Parallelise scan-step workers across batches.
Retry any batch on transient failure without duplication.
Reorder batches under backpressure without affecting the final result.

This is the load-bearing simplification — the framework never has to coordinate scan-step execution. See concepts/idempotent-thread-safe-scan-step for the contract details.

3. Finalise¶

function finalise(scope_id) {
  // Aggregate intermediate state into the durable report
  intermediate = cache.read_all(scope_id)
  report = build_report(intermediate)
  db.upsert_polymorphic_usage(scope_id, report)
  // Optionally clear intermediate state
  cache.expire(scope_id)
}

The Finalise phase is the commit point of the workflow: once the report lands in the durable store, downstream consumers see consistent results. The intermediate state can be discarded; only the report persists.

Tool plugin contract¶

The framework exposes a stable interface that domain-specific tools implement. Per-tool concerns:

Domain APIs to call (which Jira services to fetch from in scan-steps).
What "unused" / "salient" means (the per-tool predicate).
What recommendations to surface (the per-tool report schema).

The framework's concerns:

Workflow orchestration (when each phase runs, which batches dispatch where, retry on failure).
Batching (how many entities per batch, how many parallel workers).
Retries (what counts as transient, how many attempts).
Observability (per-batch metrics, per-job dashboards).
Storage tier coordination (Memcache for intra-job state, DB for persistent reports).

Trade-offs¶

Property	Pre-computation framework
Read latency	Fast (read durable report)
Write/refresh latency	Slow (async batch job; staleness window)
Compute cost	Amortised across many reads
Operational complexity	High (workflow + retries + observability)
Tool author burden	Low (plug in domain logic)
Staleness	Acknowledged (see patterns/prioritised-refresh-by-utilisation-threshold)

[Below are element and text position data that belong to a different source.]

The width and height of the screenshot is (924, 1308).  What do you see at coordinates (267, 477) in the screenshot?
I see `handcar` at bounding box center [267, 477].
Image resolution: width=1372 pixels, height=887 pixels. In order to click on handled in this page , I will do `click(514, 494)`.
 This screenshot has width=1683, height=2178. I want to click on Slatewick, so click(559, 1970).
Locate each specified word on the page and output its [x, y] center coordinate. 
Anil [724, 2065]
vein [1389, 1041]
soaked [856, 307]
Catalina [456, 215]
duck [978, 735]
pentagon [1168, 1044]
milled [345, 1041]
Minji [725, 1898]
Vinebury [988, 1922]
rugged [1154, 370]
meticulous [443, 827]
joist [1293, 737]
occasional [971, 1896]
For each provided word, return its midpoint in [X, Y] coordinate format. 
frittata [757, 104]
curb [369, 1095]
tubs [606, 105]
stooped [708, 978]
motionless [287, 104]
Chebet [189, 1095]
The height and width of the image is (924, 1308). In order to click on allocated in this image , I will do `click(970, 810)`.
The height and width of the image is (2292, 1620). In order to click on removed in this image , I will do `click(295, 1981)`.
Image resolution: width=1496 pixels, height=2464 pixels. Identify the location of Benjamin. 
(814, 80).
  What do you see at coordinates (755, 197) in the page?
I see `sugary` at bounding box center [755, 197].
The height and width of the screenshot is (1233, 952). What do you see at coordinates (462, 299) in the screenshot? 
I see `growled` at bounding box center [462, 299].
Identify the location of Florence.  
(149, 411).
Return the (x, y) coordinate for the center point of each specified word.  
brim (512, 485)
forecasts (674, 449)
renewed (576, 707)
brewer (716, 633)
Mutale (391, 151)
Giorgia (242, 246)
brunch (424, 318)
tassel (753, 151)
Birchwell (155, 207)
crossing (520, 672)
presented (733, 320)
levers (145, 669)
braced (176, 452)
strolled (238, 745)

The hidden cost is the staleness window. Reports become stale as the underlying data evolves. Mitigations: pair with the prioritised-refresh strategy and surface staleness state in the UI.

Adjacent patterns¶

patterns/tiered-state-management-memcache-plus-db — the storage architecture under the framework. Intra-job state in Memcache; durable reports in the relational DB.
patterns/polymorphic-usage-tables-for-multi-tenant-scale — the multi-tenant DB-design decision for the persistent layer.
patterns/prioritised-refresh-by-utilisation-threshold — the refresh-policy lever that controls compute budget.
concepts/control-plane-data-plane-separation — the framework / tool separation maps directly: framework is the control plane (orchestration, batching, retries), tools are the data plane (per-domain compute).

Adjacent systems¶

MapReduce / Spark batch jobs — same general shape (init + parallel map + reduce), framework-driven, but typically batch-oriented over arbitrary data, not multi-tenant SaaS reporting.
Temporal workflows — same durability + retry semantics at the per-workflow level; the pre-computation framework can be implemented on top of Temporal-shaped engines.
Skipper — Airbnb's embedded workflow engine; structurally adjacent shape, with the durability commitment at the framework layer rather than around individual jobs.

Seen in¶

sources/2026-05-14-atlassian-optimisation-tools-for-jira-reducing-configuration-bloat (2026-05-14, Atlassian) — first canonical wiki home. The Atlassian Pre-computation Framework is the canonical instance, computing per-space entity-usage reports across Jira Cloud's multi-tenant fleet. The Initialise → Scan-steps → Finalise contract is named verbatim; the load-bearing scan-step trio (idempotent + thread-safe + order-agnostic) is documented; the platform / tool separation is articulated as the architectural commitment that lets the platform improve independently.